| Task input |
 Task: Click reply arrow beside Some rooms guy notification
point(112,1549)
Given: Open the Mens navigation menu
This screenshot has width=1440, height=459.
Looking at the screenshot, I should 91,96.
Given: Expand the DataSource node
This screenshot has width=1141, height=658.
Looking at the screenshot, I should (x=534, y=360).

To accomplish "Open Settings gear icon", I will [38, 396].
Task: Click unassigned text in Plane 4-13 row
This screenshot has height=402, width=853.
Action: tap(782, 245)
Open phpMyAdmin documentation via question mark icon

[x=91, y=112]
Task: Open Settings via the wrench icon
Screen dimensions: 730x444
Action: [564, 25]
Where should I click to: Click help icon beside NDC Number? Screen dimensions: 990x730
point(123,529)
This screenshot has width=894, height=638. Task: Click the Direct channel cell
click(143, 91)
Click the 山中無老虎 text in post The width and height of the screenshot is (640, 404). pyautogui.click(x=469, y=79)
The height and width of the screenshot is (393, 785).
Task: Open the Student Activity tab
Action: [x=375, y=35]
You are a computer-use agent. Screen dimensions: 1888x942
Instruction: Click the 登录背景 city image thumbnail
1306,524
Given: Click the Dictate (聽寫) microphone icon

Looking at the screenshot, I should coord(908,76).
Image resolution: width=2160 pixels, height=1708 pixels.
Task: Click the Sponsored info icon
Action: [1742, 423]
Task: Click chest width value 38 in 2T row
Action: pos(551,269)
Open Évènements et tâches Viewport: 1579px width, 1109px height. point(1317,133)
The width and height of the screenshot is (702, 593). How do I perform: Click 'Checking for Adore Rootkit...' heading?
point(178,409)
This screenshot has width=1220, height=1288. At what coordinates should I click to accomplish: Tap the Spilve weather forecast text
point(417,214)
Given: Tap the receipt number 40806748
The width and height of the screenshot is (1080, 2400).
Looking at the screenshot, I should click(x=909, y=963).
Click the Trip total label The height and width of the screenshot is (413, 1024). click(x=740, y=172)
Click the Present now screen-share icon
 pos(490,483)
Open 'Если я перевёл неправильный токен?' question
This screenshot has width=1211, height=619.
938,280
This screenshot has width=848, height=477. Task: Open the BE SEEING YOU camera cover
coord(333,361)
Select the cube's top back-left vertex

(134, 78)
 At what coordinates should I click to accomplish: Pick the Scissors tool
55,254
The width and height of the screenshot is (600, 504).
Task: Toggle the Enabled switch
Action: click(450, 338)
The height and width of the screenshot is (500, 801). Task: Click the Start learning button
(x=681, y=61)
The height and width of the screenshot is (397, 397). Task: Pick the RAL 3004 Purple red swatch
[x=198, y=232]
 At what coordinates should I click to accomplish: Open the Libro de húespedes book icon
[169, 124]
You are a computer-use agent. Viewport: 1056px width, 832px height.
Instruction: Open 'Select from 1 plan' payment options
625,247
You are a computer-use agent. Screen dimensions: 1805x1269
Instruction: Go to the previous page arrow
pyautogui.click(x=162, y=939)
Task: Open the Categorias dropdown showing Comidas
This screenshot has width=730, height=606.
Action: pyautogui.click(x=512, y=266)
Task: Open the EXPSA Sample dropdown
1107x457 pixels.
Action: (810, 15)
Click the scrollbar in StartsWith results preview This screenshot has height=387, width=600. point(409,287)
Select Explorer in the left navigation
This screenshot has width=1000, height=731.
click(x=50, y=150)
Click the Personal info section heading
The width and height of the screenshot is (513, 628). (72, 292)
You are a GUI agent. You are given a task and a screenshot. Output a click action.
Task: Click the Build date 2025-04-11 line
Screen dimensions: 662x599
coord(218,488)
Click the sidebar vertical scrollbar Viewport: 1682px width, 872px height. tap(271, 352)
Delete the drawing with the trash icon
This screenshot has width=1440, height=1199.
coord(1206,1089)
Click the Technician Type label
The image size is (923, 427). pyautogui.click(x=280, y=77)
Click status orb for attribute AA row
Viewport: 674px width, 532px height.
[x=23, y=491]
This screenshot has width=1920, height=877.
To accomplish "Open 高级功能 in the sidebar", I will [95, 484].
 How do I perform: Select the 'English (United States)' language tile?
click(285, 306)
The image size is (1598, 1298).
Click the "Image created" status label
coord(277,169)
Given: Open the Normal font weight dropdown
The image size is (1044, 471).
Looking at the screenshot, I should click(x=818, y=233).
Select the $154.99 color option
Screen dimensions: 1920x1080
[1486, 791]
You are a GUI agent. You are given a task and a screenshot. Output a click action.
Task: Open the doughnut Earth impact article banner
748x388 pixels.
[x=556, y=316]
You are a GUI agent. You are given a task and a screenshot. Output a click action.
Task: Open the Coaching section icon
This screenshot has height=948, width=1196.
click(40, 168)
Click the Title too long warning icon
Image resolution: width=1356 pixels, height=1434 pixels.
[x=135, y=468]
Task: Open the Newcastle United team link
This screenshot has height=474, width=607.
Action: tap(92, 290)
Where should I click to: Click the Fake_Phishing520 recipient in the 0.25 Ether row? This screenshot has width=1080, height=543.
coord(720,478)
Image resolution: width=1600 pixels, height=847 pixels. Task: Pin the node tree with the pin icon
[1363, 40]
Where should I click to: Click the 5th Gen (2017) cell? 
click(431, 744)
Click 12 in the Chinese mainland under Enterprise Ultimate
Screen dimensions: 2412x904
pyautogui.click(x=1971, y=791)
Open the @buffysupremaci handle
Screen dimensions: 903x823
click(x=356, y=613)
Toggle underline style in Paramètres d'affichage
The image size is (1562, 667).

| Task prompt |
You are asked to transcribe all of the data above exactly.

| Response to this task |
 Task: Click reply arrow beside Some rooms guy notification
point(112,1549)
Given: Open the Mens navigation menu
This screenshot has width=1440, height=459.
Looking at the screenshot, I should 91,96.
Given: Expand the DataSource node
This screenshot has width=1141, height=658.
Looking at the screenshot, I should (x=534, y=360).

To accomplish "Open Settings gear icon", I will [38, 396].
Task: Click unassigned text in Plane 4-13 row
This screenshot has height=402, width=853.
Action: tap(782, 245)
Open phpMyAdmin documentation via question mark icon

[x=91, y=112]
Task: Open Settings via the wrench icon
Screen dimensions: 730x444
Action: [564, 25]
Where should I click to: Click help icon beside NDC Number? Screen dimensions: 990x730
point(123,529)
This screenshot has width=894, height=638. Task: Click the Direct channel cell
click(143, 91)
Click the 山中無老虎 text in post The width and height of the screenshot is (640, 404). pyautogui.click(x=469, y=79)
The height and width of the screenshot is (393, 785).
Task: Open the Student Activity tab
Action: [x=375, y=35]
You are a computer-use agent. Screen dimensions: 1888x942
Instruction: Click the 登录背景 city image thumbnail
1306,524
Given: Click the Dictate (聽寫) microphone icon

Looking at the screenshot, I should coord(908,76).
Image resolution: width=2160 pixels, height=1708 pixels.
Task: Click the Sponsored info icon
Action: [1742, 423]
Task: Click chest width value 38 in 2T row
Action: pos(551,269)
Open Évènements et tâches Viewport: 1579px width, 1109px height. point(1317,133)
The width and height of the screenshot is (702, 593). How do I perform: Click 'Checking for Adore Rootkit...' heading?
point(178,409)
This screenshot has width=1220, height=1288. At what coordinates should I click to accomplish: Tap the Spilve weather forecast text
point(417,214)
Given: Tap the receipt number 40806748
The width and height of the screenshot is (1080, 2400).
Looking at the screenshot, I should click(x=909, y=963).
Click the Trip total label The height and width of the screenshot is (413, 1024). click(x=740, y=172)
Click the Present now screen-share icon
 pos(490,483)
Open 'Если я перевёл неправильный токен?' question
This screenshot has width=1211, height=619.
938,280
This screenshot has width=848, height=477. Task: Open the BE SEEING YOU camera cover
coord(333,361)
Select the cube's top back-left vertex

(134, 78)
 At what coordinates should I click to accomplish: Pick the Scissors tool
55,254
The width and height of the screenshot is (600, 504).
Task: Toggle the Enabled switch
Action: click(450, 338)
The height and width of the screenshot is (500, 801). Task: Click the Start learning button
(x=681, y=61)
The height and width of the screenshot is (397, 397). Task: Pick the RAL 3004 Purple red swatch
[x=198, y=232]
 At what coordinates should I click to accomplish: Open the Libro de húespedes book icon
[169, 124]
You are a computer-use agent. Viewport: 1056px width, 832px height.
Instruction: Open 'Select from 1 plan' payment options
625,247
You are a computer-use agent. Screen dimensions: 1805x1269
Instruction: Go to the previous page arrow
pyautogui.click(x=162, y=939)
Task: Open the Categorias dropdown showing Comidas
This screenshot has width=730, height=606.
Action: pyautogui.click(x=512, y=266)
Task: Open the EXPSA Sample dropdown
1107x457 pixels.
Action: (810, 15)
Click the scrollbar in StartsWith results preview This screenshot has height=387, width=600. point(409,287)
Select Explorer in the left navigation
This screenshot has width=1000, height=731.
click(x=50, y=150)
Click the Personal info section heading
The width and height of the screenshot is (513, 628). (72, 292)
You are a GUI agent. You are given a task and a screenshot. Output a click action.
Task: Click the Build date 2025-04-11 line
Screen dimensions: 662x599
coord(218,488)
Click the sidebar vertical scrollbar Viewport: 1682px width, 872px height. tap(271, 352)
Delete the drawing with the trash icon
This screenshot has width=1440, height=1199.
coord(1206,1089)
Click the Technician Type label
The image size is (923, 427). pyautogui.click(x=280, y=77)
Click status orb for attribute AA row
Viewport: 674px width, 532px height.
[x=23, y=491]
This screenshot has width=1920, height=877.
To accomplish "Open 高级功能 in the sidebar", I will [95, 484].
 How do I perform: Select the 'English (United States)' language tile?
click(285, 306)
The image size is (1598, 1298).
Click the "Image created" status label
coord(277,169)
Given: Open the Normal font weight dropdown
The image size is (1044, 471).
Looking at the screenshot, I should click(x=818, y=233).
Select the $154.99 color option
Screen dimensions: 1920x1080
[1486, 791]
You are a GUI agent. You are given a task and a screenshot. Output a click action.
Task: Open the doughnut Earth impact article banner
748x388 pixels.
[x=556, y=316]
You are a GUI agent. You are given a task and a screenshot. Output a click action.
Task: Open the Coaching section icon
This screenshot has height=948, width=1196.
click(40, 168)
Click the Title too long warning icon
Image resolution: width=1356 pixels, height=1434 pixels.
[x=135, y=468]
Task: Open the Newcastle United team link
This screenshot has height=474, width=607.
Action: tap(92, 290)
Where should I click to: Click the Fake_Phishing520 recipient in the 0.25 Ether row? This screenshot has width=1080, height=543.
coord(720,478)
Image resolution: width=1600 pixels, height=847 pixels. Task: Pin the node tree with the pin icon
[1363, 40]
Where should I click to: Click the 5th Gen (2017) cell? 
click(431, 744)
Click 12 in the Chinese mainland under Enterprise Ultimate
Screen dimensions: 2412x904
pyautogui.click(x=1971, y=791)
Open the @buffysupremaci handle
Screen dimensions: 903x823
click(x=356, y=613)
Toggle underline style in Paramètres d'affichage
The image size is (1562, 667).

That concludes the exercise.